Whole-of-life insurance: Why complaints are rising fast
- 29 October 2012
- From the section Business
An increasing number of people have been complaining about the apparent mis-selling of "whole-of-life" insurance policies.
These are policies which promise to pay out a supposedly fixed sum to the policy holder's inheritors when the customer eventually dies, with the payment coming from the investment proceeds of the person's monthly premiums.
Some people have been aggrieved to find that many years down the line, the bank or insurer that originally sold them their policy has decided that things have changed.
Either the customer must pay more by way of monthly premiums or must accept that the eventual payout will be significantly lower than first thought.
The typical explanation is that investment returns have been much poorer than first anticipated many years ago, when the policies were first sold.
The main reason for the rising number of complaints - to banks, insurers and then the Financial Ombudsman Service (FOS) - is that the possibility of this sort of change was sometimes not made clear in the first place.
Yoga Kissoon, a semi-retired maths teacher from Norwood in South London, has had exactly this experience and has been pursuing a complaint with Barclays bank.
Her husband had taken out a whole-of-life policy in 1984 and she took out another one in 1990.
"We were looking for a policy where the sum assured stayed the same, and the premiums stayed the same, " Yoga explains.
"When we took it out we were on a tight budget.
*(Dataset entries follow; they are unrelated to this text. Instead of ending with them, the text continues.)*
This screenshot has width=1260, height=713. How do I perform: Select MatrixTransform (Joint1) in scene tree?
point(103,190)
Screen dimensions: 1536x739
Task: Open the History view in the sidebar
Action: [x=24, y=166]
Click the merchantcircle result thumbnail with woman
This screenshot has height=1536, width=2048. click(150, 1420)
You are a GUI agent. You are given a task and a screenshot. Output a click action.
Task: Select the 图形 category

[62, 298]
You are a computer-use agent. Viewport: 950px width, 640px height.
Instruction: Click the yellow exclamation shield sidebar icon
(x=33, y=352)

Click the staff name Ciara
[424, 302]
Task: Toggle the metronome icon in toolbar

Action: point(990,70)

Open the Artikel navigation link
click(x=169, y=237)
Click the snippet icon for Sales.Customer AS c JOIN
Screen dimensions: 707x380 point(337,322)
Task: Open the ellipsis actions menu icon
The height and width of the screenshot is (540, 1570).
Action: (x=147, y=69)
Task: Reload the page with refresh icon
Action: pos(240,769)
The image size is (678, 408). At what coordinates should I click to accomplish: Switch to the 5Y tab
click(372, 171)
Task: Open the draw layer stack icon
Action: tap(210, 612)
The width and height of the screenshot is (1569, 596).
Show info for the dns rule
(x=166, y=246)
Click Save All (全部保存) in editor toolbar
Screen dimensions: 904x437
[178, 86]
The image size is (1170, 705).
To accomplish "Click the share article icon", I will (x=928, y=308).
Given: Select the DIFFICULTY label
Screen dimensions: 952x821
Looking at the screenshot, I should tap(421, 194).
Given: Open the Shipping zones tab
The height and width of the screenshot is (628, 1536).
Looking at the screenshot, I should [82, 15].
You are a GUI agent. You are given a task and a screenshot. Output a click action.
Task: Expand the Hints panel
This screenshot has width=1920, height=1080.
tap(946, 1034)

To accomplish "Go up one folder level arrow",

They assured us that the premium would stay the same throughout our life and the sum assured would stay the same.
"The problem is, exactly 20 years later for each of us, Barclays bank wrote to us saying that if we don't increase our premiums they will reduce our sum assured."
Policy value cut
In 2004 Yoga's husband, Mahesh, suffered a cut in the payout value of his life insurance from £30,000 to just under £25,000, and then in 2009 to £20,600, rather than pay more.
Telephone complaints to Barclays about this process got nowhere.
But when Yoga's policy suffered a similar cut in its payout value in 2010, to just under £24,000, she took up her complaint more vigorously with Barclays.
She failed to convince the bank that it had been guilty of some sort of mis-selling.
Barclays pointed out - accurately - that the possibility of a regular review of her policy, with attendant cuts in insurance value or increases in premiums, was referred to in the marketing brochure it supplied.
The brochure said: "In the event that the return is less than expected, existing cover can be maintained by increasing the premium. Alternatively the amount of cover can be reduced."
Crucially, the bank also refused to accept Yoga's claim that separate payment schedules had given the impression of permanently fixed payments.
Nor did it accept her assertion that when a Barclays salesman from the local branch had gone to her house to sell the policy, he had said that the premiums and payouts were guaranteed to stay fixed, as she wanted.
Unfortunately for Yoga, she waited too long before trying to take the matter to the Financial Ombudsman Service (FOS).
She waited more than six months and is now out of time.
However her original problem is not uncommon.
The number of complaints about these policies that went to the FOS rose by 26% in the last financial year, to 1,828.
The most common complaint was that it had not made clear at the point of sale that the policies could be reviewed at regular intervals, with premiums rising or benefits being cut.
"The review process has started to bite in lots of the policies that were sold 10, 15 or more years ago," said Tony Boorman, deputy chief executive of the FOS.
"[Our decisions] are usually about what we think really happened all those years ago when the policy was sold.
"Was it really made clear in the documentation to the customers, in the key facts, that this review could take place?" he said.
Now there has been a fresh surge of complaints to the FOS.
There were 1,187 in the first six months of the current financial year, though this was partly due to claims management firms drumming up speculative complaints on behalf of their customers.
In the end, only about a third of the whole-of-life complaints taken to the FOS in 2011-12 were upheld.
That was a much lower uphold rate than for many other types of complaint.
And among the more recent cases the uphold rate has dropped to just 23%.
The total number of whole-of-life insurance complaints is nowhere near as many as those about payment protection insurance (PPI), which have now reached half a million since they first started coming in a few years ago.
But Tony Boorman told the BBC that his organisation was keeping a close on eye on how they develop.
"It is not a red-flag problem but it is on the one-to-watch list," he said.